An Aug. 21, 2020 article on Smithsonian.com, “Racism is a Public Health Crisis,” by Katherine Ott, states, “Infant mortality rates in 1960, 1980, and 2017 were over two times higher for Black infants compared to white infants. In 1980, Black and white women died from breast cancer at the same rate. In 2017, Black women were 40% more likely to die of the disease, despite having the same kind of tumors. People of color have higher sickness and death rates from tuberculosis, diabetes, ulcers, pernicious anemia, high blood pressure, heart disease, asthma, and COVID-19.”

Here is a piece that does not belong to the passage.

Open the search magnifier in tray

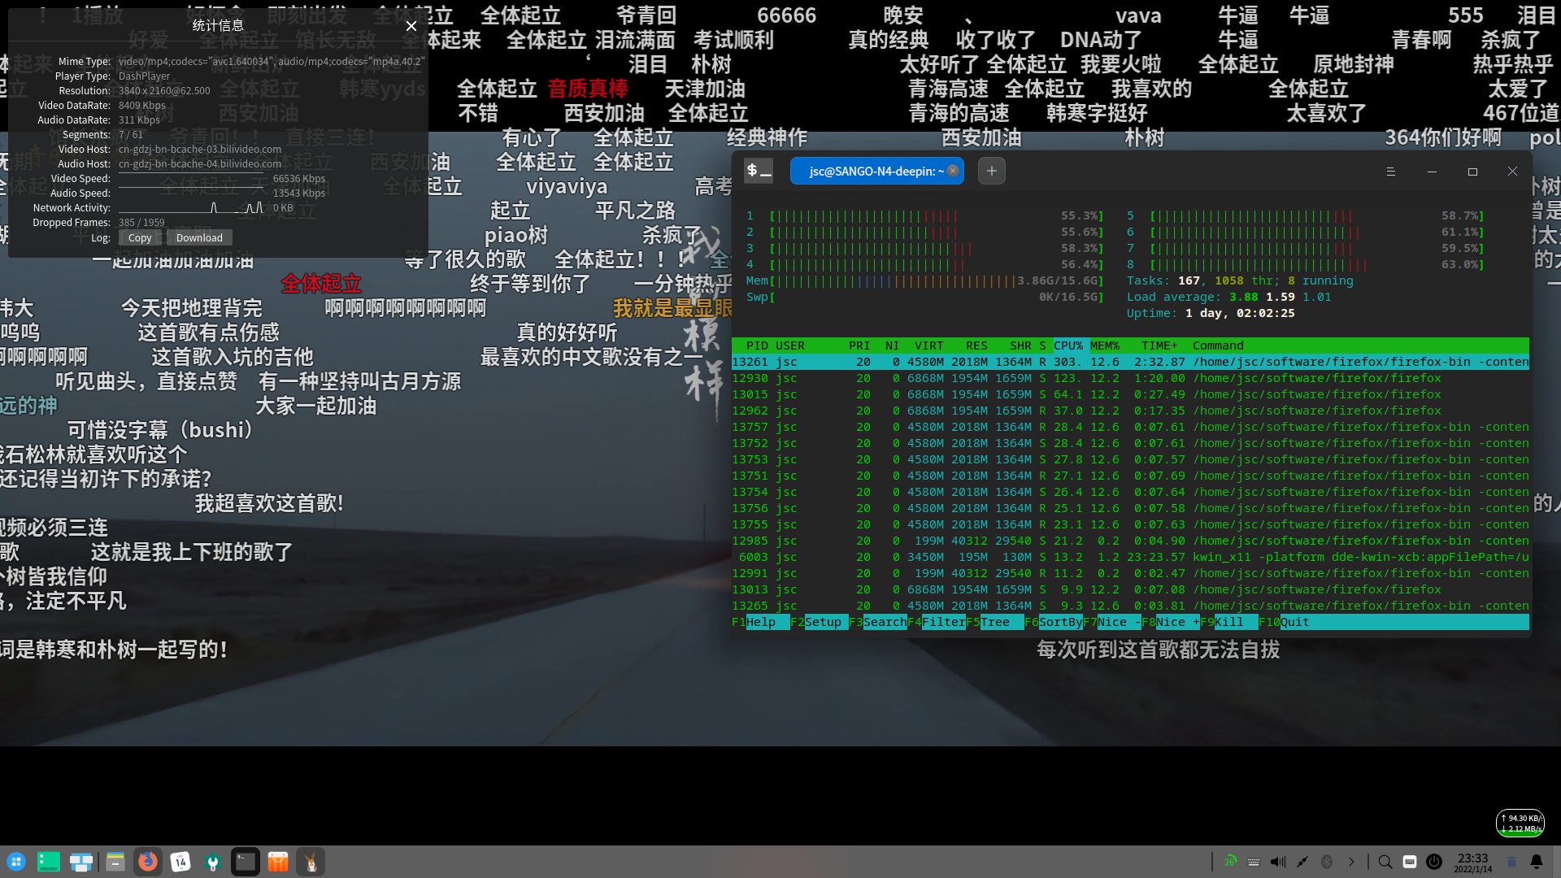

Burtis says expert advice on how to combat the pandemic has evolved during the past year. “I can see where people would have their doubts.” As such, Burtis says case workers and community partners are being equipped with outreach tools and messaging such as posters in prominent locations and cards that can be handed out to patients. She adds the CDC has some easy-to-understand language that translates well, letting people know the vaccine is safe and what they should expect, including the two-shot course and possible side effects.
According to Durzy, DHHS will be doing significant outreach and hosted community vaccine information sessions in January with plans to tape a session and make it available online. She says the sessions are intended to be transparent with community members and grew out of the work the state had been doing with the NH Public Health Association and the COVID-19 Equity Task Force.
“We share the information about the two vaccines available and have a conversation about the information out there that may or may not be truthful or fact-based. We talk about the fear and hesitancy, about the allocation process, what we know and don’t know,” Durzy says. “This is a response unlike any we have ever attempted.”
One of the best things people can do to deter implicit biases and assumptions is put themselves in someone else’s shoes, says Ramas. When so many are trying to make it through the day, it is easy to forget another person’s perspective, she says.
“We hope to magnify that across the state to help our fellow physicians find a breath of energy in the midst of this pandemic—these two pandemics, the COVID crisis and a racism crisis,” Ramas says. “Racism is a cancer that has infiltrated the health and wellness of our communities for centuries in America, and it is time for us to do our part.”
The state’s Office of Health Equity has been instrumental in data collection and analysis, says Klunk, but health systems and individual physician practices don’t have resources or the awareness that it is important to collect this data.
“Once you highlight disparities you can do root-cause analysis long term,” says Klunk. “Our physicians care about their patients and want to do the right things, but they had their heads down trying to get through the day even before the pandemic. Hopefully we can provide some tools, create more awareness; that’s the first step in creating real change.”